> **Dataset excerpts**
+ + + + +
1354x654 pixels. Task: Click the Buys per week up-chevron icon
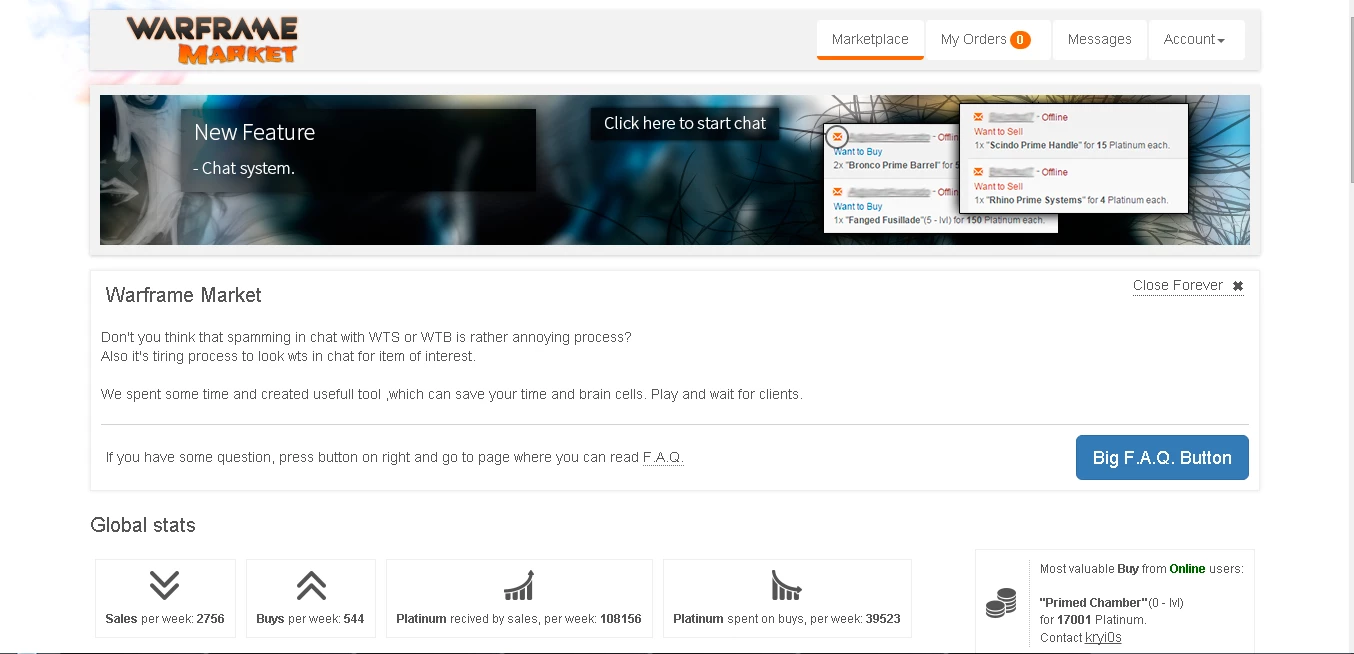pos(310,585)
+ + + + +
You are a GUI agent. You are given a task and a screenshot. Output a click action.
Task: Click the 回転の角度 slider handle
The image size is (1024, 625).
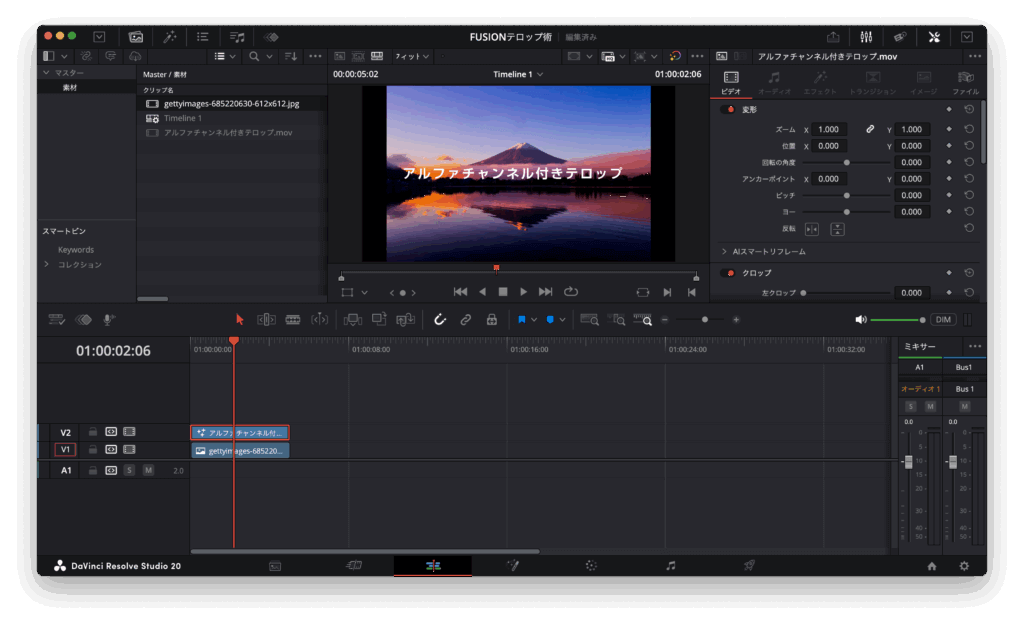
+ + + + +
> **Task statement**
Rewrite the entries from the line with "1354x654 pixels. Task: Click" to the line with "pos(310,585)", swapping "up-chevron icon" for "up-arrow button" and changing nothing else. Leave the pictures out.

> **Answer for the task**
1354x654 pixels. Task: Click the Buys per week up-arrow button
pos(310,585)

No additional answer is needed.